There are many good things to report, including the fact that the pricing and servings sizes mean you will roll out of the place clutching your sides, with a couple of drinks under your belt, for well under $100 a head.
While your tongue is still fresh and untarnished eat a round of soft, cold, juicy spanner crab meat mixed with toasted coconut and a warming tropical curry sauce wrapped in betel leaves.
We are warned off the larb but encouraged towards the Issan chicken, marinated and grilled on the bone and bedazzled in a warm roast chilli. You can ratchet up the heat with a fresh, fruity onion and chilli nam prik or send it skywards with more dried chilli on the side. And if you really want to flagellate your tongue there's Sriracha on the table. Just how much penance do you owe?
You might expect the mussels to be something snack-sized, but you’d be dead wrong. It’s a platter of bivalves in a chilli jam, soy and tamarind sauce that weaves all over the great dividing range between sweet and savoury. They bulk it up with eggplant, okra and snake beans but even all that veg is no match for the shelackings of sauce on the plate.

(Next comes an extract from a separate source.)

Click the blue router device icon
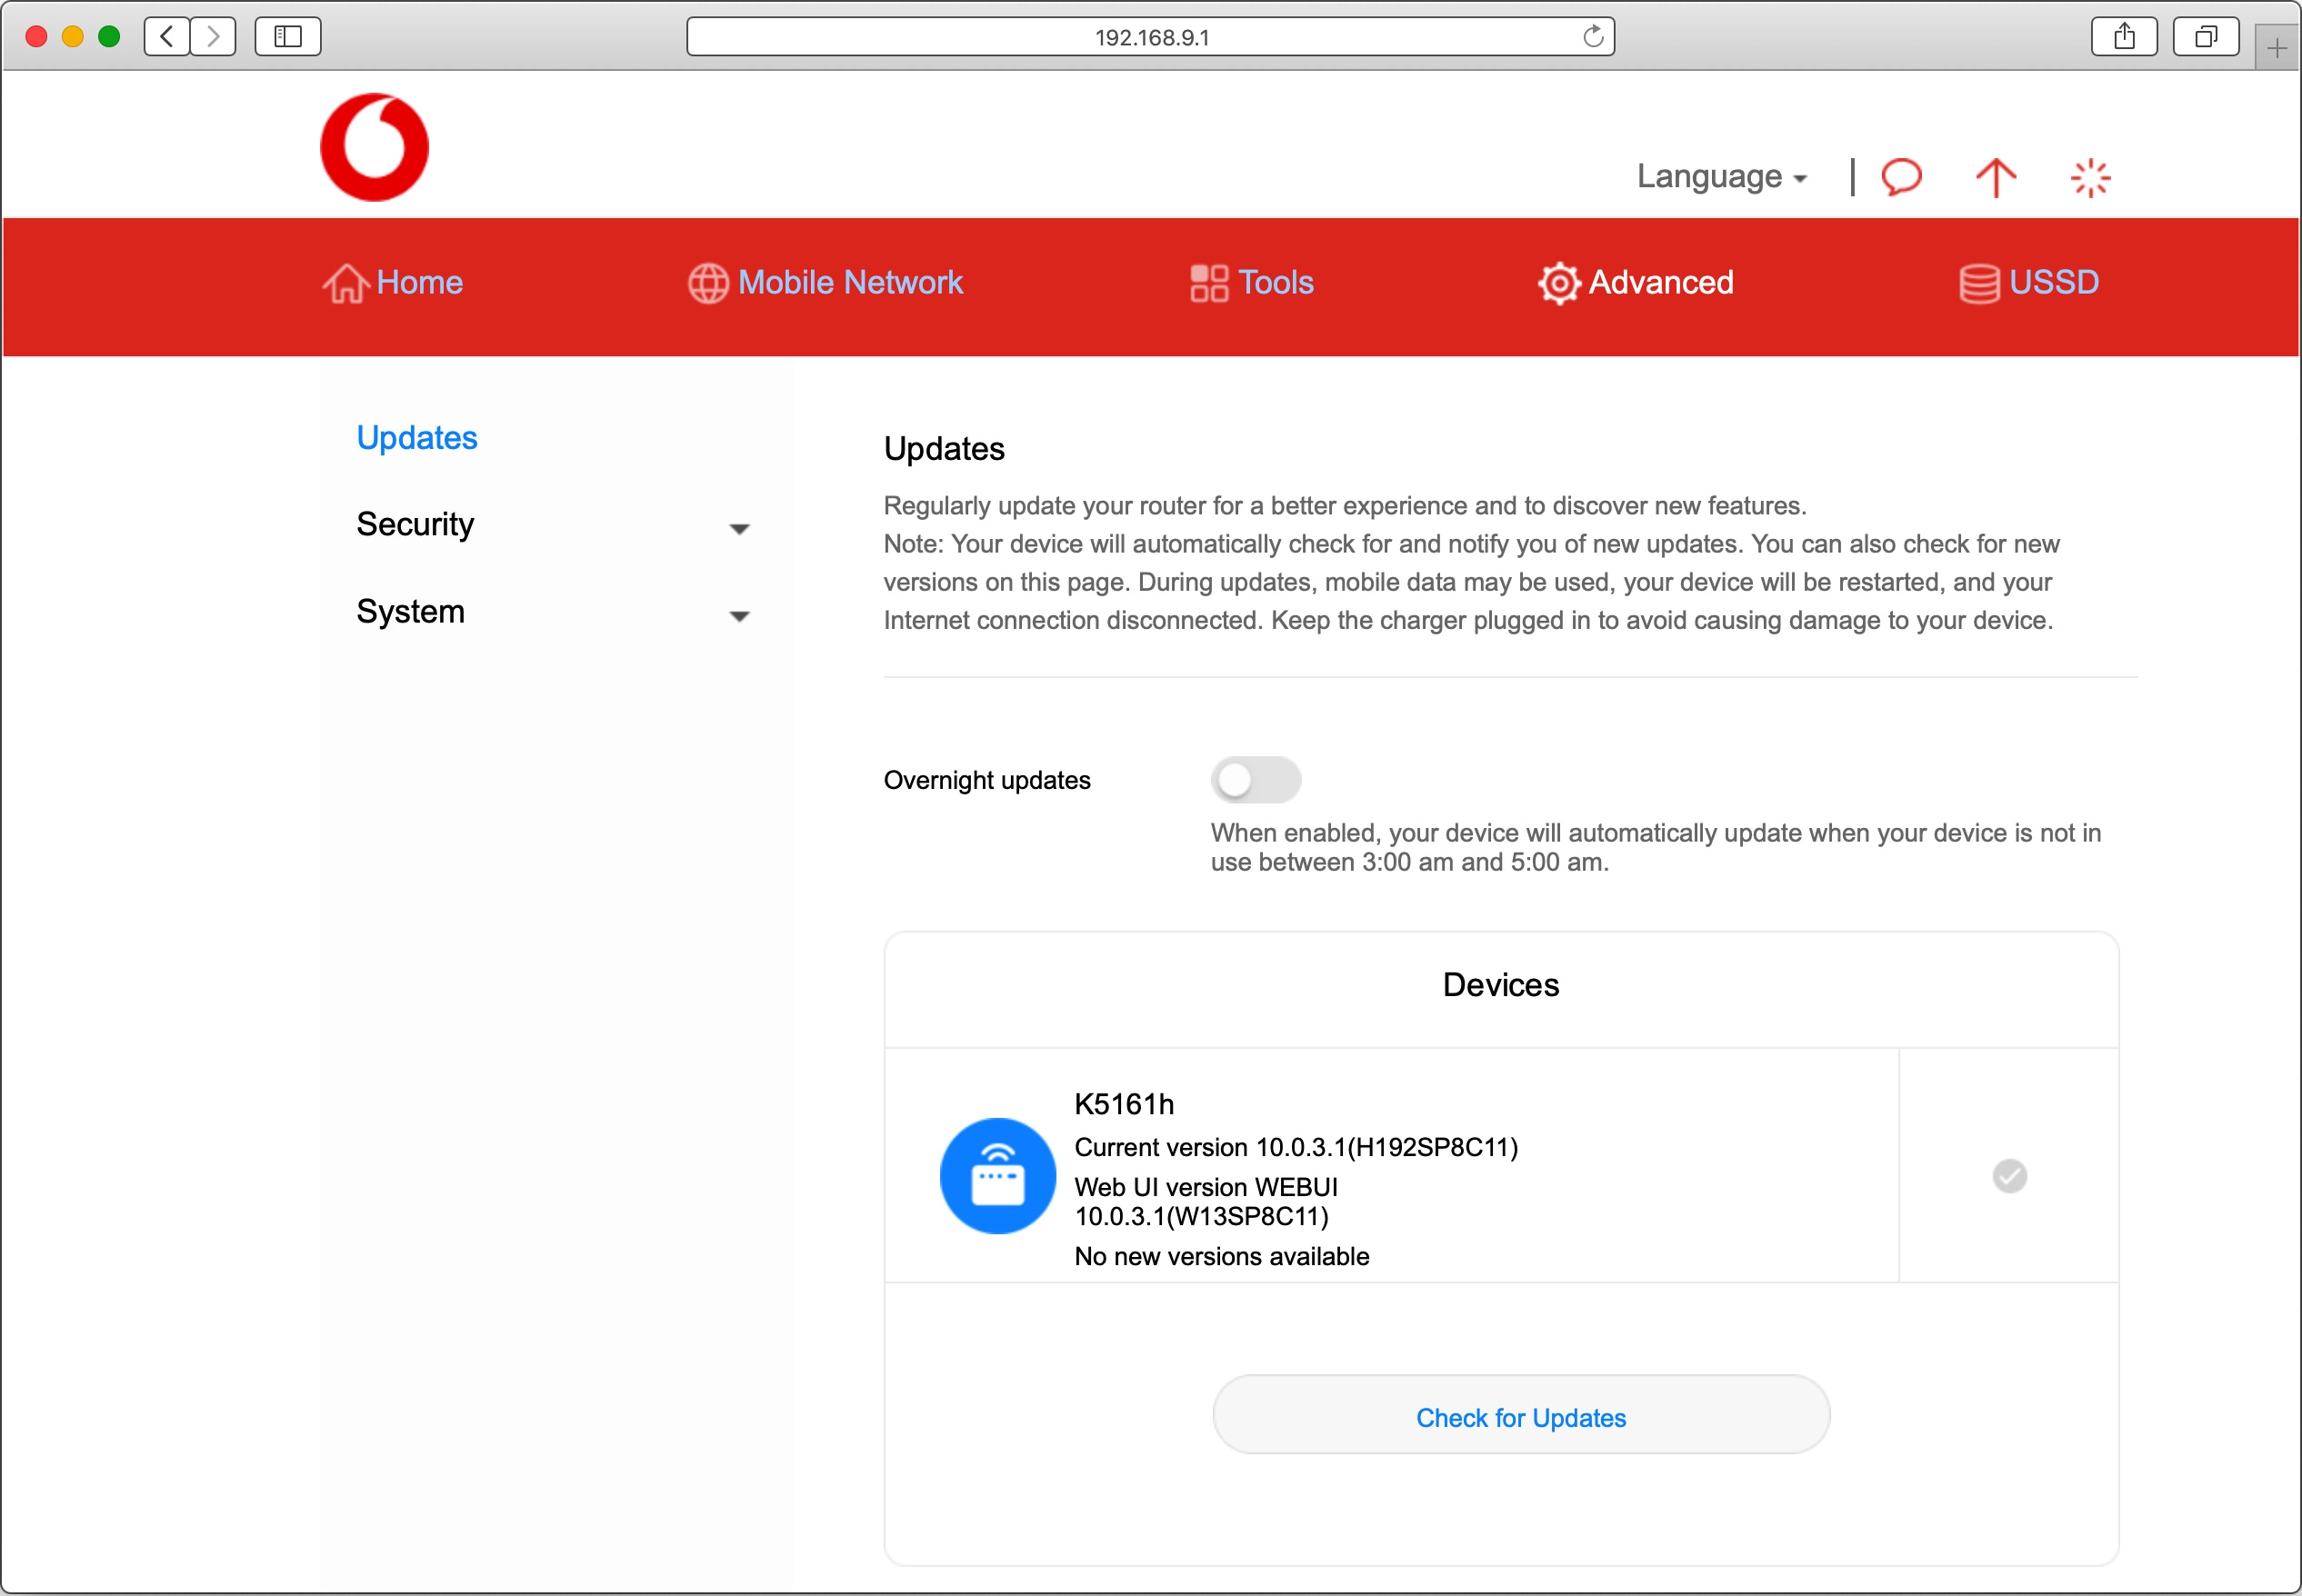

You’ll need at least one serve of roti to mop it up, maybe even two.
Why the crunchy fried bricks of tender pressed pork, topped in pickled veg, herbs and at sea in a biting vinegar sauce, is on the salads and vegetables menu is beyond us, but it’s excellent, so ponder the question while you eat.
The fact that you’re squeezed in pretty tightly (watch you don’t clip someone’s dinner as you squeeze through to the banquette seats) added to the tinny roar of excited voices bouncing off the walls means this is not a place for languid dining. It’s loud, buzzy and frenetic and you will be too after another round of Jim Barry’s eminently drinkable riesling on tap or a cocktail of rum, lemongrass, galangal, lime and green curry (imagine a spicy Daiquiri)
From the moment they open their doors, restaurants like Chin Chin are a scene. It’s the finely tuned combination of style, spice, booze and price that means yacht parties share tables with business lunches and crews of early-adopters. It’s where everyone wants to be eating, so we give humble thanks that at least you can book for lunch.